> [TASK PROMPT]: Can you continue the review of Colleen McCullough's Caesar's Women, picking up right after its last sentence?

> [EXTRACT TO READ]:
· · · · ·

Title: Caesar’s Women (Masters of Rome #4)
Author: Colleen McCullough
Year of Publication: 1996
Length: 928 pages
Genre: historical fiction
New or Re-Read?: Re-Read
Rating: 4.5 stars

The fourth book in McCullough’s Masters of Rome series follows the early political career of Julius Caesar. In some ways, this narrows the scope of the series — or at least, it compresses the locations. Most of the book takes place in Rome itself, not out in the provinces. During this book, we see Caesar’s rise to true prominence in Roman society, finally achieving the age and status in the cursus honorum that heralds his position as one of the greatest figures in all of history. He marries Pompeia, continues his tempestuous affair with Servilia, arranges his daughter Julia’s marriage (twice), gets elected curule aedile, staves off his creditors, puts down the Catiline Conspiracy in somewhat reluctant partnership with Marcus Tullius Cicero, arranges the First Triumvirate as the fulcrum holding Pompey Magnus and Marcus Crassus in balance, and gets elected to his first consulship. At every turn, he has to battle the machinations of the so-called boni, the “good men”, conservatives who oppose his meteoric rise almost as much as they oppose Pompey’s impetuous upstart nature and Crassus’s economic success.

· · · · ·

> [INFORMATION PROVIDED]:

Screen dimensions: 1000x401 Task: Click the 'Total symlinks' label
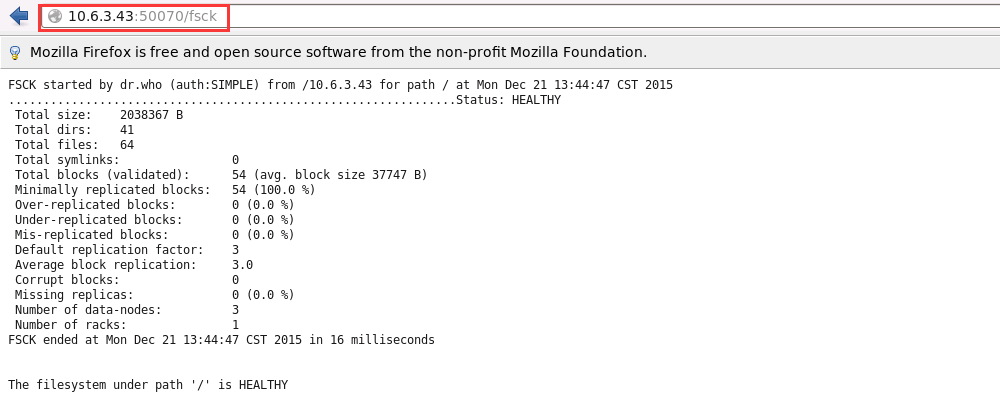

· · · · ·

> [TASK RESPONSE]:
When the book opens, the boni, led by Porcius Cato (Servilia’s half-brother), move to block the triumphal parade to which he is entitled, returning as he is from the governorship of Spain where his troops hailed him imperator on the field. They do this by refusing to let him stand for election in absentia, and he cannot enter the city without losing the imperium, and without imperium, he cannot triumph. (Roman politics are full of these sorts of complex nuances and bizarre strictures, and it’s to McCullough’s credit that she renders them in a way that readers can follow — though not necessarily easily; careful attention must be paid). Caesar surprises them all by foregoing the triumph so that he can stand for election. It’s near-unbelievable. A triumph was one of the highest honours a Roman man could claim, and no more than a handful ever managed to (at least up to this point; they became rather more common in the following decades and centuries). That he would forfeit it utterly bewilders his opponents, but it’s a masterful stroke, and shows, right from the start of the book, not only how formidable Caesar is, but that he sees the big picture. Caesar will make the immediate sacrifice for the greater gain; he sees more and recognises far more than his peers, and that makes him dangerous.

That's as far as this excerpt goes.